PDFlib

burst

Split a document into smaller parts based on some page contents. Various criteria for the split points could be useful.

The splitting could for example be done

after each empty page

when certain text appears on the page (e.g. "Address"). The text could be visible on the page, or it could serve as a hidden marker (e.g. invisible text or text outside the CropBox)

 The example below uses the latter approach. The input document "invoices.pdf" contains a sequence of invoices. Each invoice has one or more pages. The first page contains the recipient's address and the fixed text "INVOICE" at known coordinates. Subsequent pages of the same invoice are blank in these places.

The goal is to split the input document into multiple output documents based on the recipient's country. A real-world benefit of this could be that the postage is cheaper if letters are delivered sorted by country.

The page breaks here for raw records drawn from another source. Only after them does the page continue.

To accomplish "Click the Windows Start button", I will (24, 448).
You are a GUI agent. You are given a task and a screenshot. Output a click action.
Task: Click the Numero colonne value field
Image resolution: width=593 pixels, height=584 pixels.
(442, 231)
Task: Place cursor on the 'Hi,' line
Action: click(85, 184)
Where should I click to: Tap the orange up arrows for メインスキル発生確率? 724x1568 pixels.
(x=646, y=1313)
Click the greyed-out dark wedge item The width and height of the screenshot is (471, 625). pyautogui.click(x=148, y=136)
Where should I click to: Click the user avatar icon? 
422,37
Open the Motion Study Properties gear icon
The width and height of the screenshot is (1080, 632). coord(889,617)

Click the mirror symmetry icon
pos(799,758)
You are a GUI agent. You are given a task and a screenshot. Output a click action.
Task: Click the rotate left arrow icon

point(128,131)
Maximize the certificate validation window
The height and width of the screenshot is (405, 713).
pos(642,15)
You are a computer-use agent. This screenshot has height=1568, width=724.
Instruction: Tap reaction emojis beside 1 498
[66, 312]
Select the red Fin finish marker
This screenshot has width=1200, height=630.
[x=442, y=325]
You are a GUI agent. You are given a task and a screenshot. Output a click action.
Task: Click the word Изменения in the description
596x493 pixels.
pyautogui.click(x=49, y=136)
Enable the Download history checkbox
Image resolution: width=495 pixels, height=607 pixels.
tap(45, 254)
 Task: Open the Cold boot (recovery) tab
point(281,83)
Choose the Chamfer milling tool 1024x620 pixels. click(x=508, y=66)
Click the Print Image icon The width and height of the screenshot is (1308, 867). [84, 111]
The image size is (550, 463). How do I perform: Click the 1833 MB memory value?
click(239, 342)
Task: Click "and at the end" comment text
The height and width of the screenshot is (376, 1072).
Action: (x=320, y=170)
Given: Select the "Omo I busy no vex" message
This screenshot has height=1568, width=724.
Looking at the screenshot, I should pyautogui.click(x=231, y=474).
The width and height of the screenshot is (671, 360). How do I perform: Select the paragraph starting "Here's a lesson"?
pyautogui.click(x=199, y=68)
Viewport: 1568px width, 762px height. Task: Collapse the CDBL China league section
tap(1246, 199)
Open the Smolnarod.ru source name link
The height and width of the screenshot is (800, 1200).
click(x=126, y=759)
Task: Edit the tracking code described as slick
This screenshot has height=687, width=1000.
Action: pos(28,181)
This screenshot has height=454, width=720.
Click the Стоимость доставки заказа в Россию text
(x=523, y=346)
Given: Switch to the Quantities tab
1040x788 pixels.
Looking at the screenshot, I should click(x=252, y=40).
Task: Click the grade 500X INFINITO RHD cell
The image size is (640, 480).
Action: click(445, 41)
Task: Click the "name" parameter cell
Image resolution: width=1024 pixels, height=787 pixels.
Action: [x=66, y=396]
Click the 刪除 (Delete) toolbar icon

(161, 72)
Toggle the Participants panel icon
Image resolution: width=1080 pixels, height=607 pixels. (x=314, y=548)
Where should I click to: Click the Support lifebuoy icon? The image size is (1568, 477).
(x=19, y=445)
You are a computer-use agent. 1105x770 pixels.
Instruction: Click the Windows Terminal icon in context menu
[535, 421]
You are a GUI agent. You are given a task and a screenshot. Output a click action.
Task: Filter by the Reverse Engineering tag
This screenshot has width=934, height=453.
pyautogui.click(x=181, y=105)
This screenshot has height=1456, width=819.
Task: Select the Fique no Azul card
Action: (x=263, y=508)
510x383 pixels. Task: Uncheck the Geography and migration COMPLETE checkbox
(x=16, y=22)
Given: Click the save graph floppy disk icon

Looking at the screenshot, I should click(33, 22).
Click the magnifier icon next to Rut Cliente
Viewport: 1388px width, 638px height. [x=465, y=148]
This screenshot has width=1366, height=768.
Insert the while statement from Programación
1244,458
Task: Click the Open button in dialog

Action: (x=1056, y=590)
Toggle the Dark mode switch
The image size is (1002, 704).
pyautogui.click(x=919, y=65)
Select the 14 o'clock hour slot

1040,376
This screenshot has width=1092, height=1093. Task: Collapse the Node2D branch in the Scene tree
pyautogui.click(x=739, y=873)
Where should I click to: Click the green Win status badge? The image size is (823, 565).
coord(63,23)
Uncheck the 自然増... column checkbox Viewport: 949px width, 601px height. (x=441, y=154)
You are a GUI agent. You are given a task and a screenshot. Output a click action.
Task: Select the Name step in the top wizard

In the same spirit, the invoices could be sorted according zu ZIP code, name of the addressee, etc.

Download Java Code     Show Output 1  Show Output  2  Show Output 3    Show Input PDF

package com.pdflib.cookbook.tet.tet_and_pdflib;


import java.io.PrintStream;

import java.io.UnsupportedEncodingException;

import java.util.Collection;

import java.util.HashMap;

import java.util.Iterator;

import java.util.Map;


import com.pdflib.PDFlibException;

import com.pdflib.TET;

import com.pdflib.TETException;

import com.pdflib.pdflib;


/**

 * Split a document into smaller parts based on some page contents. Various

 * criteria for the split points could be useful. The splitting could for

 * example be done<br>

 * <br>

 * - after each empty page<br>

 * - when certain text appears on the page (e.g. "Address"). The text could be

 * visible on the page, or it could serve as a hidden marker (e.g. invisible

 * text or text outside the CropBox)<br>

 * <p>

 * The example below uses the latter approach. The input document

 * "invoices.pdf" contains a sequence of invoices. Each invoice has one or more

 * pages. The first page contains the recipient's address and the fixed text

 * "INVOICE" at known coordinates. Subsequent pages of the same invoice are

 * blank in these places.

 * <p>

 * The goal is to split the input document into multiple output documents based

 * on the recipient's country. A real-world benefit of this could be that the

 * postage is cheaper if letters are delivered sorted by country.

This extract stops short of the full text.